CIOs interviewed for this article express different takes on the use of the cloud. While many healthcare CIOs are skeptical of the “public” cloud offered by companies such as Google, Microsoft and Amazon, others are more open to using the “private” cloud, which allows more control over their data.
One proponent of the cloud is John Halamka, M.D., CIO of Beth Israel Deaconess Medical Center in Boston, who recommends taking a realistic view of the cloud, whatever model one chooses. In a blog post from 2011 that is still apt today, he notes that the sophisticated technology required for 99.999-percent uptime comes with a lot of complexity, and with it, unanticipated downtime and human error. Nonetheless, he does not believe the public cloud has substantially less downtime cost than he could engineer himself.
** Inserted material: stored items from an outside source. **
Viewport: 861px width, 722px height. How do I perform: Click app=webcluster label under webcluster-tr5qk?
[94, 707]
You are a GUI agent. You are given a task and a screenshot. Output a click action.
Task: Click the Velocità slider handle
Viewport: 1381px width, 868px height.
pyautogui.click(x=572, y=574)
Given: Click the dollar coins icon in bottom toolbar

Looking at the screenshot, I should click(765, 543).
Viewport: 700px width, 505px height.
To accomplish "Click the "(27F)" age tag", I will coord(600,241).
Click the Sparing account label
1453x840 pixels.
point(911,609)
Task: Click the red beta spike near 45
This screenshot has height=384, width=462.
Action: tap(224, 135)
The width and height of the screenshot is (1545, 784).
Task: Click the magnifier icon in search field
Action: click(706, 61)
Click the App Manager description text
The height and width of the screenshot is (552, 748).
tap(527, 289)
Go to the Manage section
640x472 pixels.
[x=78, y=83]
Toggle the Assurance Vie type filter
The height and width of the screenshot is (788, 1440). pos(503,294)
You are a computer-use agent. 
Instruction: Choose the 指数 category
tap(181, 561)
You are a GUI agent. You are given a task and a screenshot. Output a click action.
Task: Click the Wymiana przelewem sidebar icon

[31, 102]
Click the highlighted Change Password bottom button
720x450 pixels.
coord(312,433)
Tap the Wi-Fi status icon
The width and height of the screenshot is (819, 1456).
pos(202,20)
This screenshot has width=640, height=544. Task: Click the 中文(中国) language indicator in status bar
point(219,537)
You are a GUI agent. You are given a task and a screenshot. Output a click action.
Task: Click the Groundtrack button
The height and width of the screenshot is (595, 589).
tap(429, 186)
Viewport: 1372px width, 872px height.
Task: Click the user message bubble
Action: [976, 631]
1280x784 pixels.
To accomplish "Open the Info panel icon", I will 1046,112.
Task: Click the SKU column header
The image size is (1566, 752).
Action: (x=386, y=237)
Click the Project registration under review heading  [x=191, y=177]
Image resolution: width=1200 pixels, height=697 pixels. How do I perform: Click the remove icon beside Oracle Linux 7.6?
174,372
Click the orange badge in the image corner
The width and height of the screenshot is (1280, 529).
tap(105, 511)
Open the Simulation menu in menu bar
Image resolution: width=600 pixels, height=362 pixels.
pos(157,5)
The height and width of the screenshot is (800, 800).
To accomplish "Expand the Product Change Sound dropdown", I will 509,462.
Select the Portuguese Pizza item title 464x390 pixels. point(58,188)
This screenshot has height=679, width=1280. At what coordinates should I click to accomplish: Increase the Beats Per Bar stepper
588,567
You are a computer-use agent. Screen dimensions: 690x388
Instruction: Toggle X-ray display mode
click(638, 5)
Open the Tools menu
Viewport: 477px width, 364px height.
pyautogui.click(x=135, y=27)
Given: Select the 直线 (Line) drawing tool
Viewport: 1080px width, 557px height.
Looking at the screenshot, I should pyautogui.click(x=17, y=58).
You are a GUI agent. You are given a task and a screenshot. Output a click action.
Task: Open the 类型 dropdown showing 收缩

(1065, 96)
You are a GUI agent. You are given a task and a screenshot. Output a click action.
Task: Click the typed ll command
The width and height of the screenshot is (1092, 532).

FAN NOTES FROM A ‘CLOUDY CIO’
Dan Morreale, vice president and CIO of Riverside Healthcare System, a 680-bed provider organization based in Yonkers, N.Y., with three hospitals, a nursing home and 20 ambulatory locations, is a self-proclaimed fan of the cloud. Explaining his business case for using it, he says, “I am hoping to eliminate my massive data frame in my organization. I don’t want to deal with power issues and cooling issues, and I don’t want to deal with capitalizing hardware over time.”
Morreale acknowledges that part of his openness to the cloud is a matter of timing. “If I had hardware that was brand-new, with some room for growth, I wouldn’t be that interested in the cloud right now,” he says. His decision to move data to the cloud is based on a five-year cost of ownership model. Like CIOs of many community-based hospitals, he says, “When I look at expanding the computer room or buying new servers or buying new storage, then the costs, the returns on investments, become a lot easier to see and to justify."
Morreale says he is open to storing all types of data on the cloud, noting that he has very stringent requirements on how he wanted his hospital’s data protected. Several years ago (before his arrival at Riverside), he used the public cloud (Amazon) to host an HIE solution and data. He pulled back on the public cloud with policy changes in the Health Insurance Technology for Economic and Clinical Health (HITECH) Act that required more stringent privacy requirements. Today, he makes use of the private cloud model (hosted by Tempe, Ariz.-based ClearDATA, a cloud service provider that specializes in healthcare). His view of cloud storage is one of shared risk, and he requires vendors that he works with to understand that risk, he says.
He adds that he is “cautiously optimistic” about other models of cloud storage, such as software-as-a-service (SaaS). He requires those vendors to disclose their security plans and rules and their policies. “I insist that my data be encrypted, both at rest and in motion, which is a show-stopper for many of these smaller vendors,” he says.
Tom Gordon, senior vice president and CIO of Virtua, a 1,178-bed integrated health system based in Marlton, N.J., dislikes the term “cloud,” because to him it suggests a wide-open and unsecured service. While Virtua, which Gordon describes as a risk-averse organization that operates its own data center for production data and disaster recovery, eschews the public cloud, his organization does make use of vendor-hosted solutions.
Gordon compares vendor-hosted solutions to the application service provider (ASP) model, which he says offers significant economies of scale resulting from shared bandwidth and shared staff monitoring equipment, as well as the speed at which applications can be deployed. He credits vendor-hosted solutions with helping the hospital system meet its data storage requirements, which are growing at a fast clip. He estimates that clinical data is growing at a rate of 70 percent year over year.
Another proponent of vendor-hosted solutions is Kirk Larson, vice president and CIO of Children’s Hospital Central California, in Madera, Calif. Children’s Hospital makes use of vendor-hosted storage services from athenahealth, Inc., Watertown, Mass., which supplies its ambulatory EMR; Emdeon, Nashville, Tenn., which supplies its revenue cycle solution; and Boston-based Iron Mountain, which handles the hospital’s vendor-neutral archive.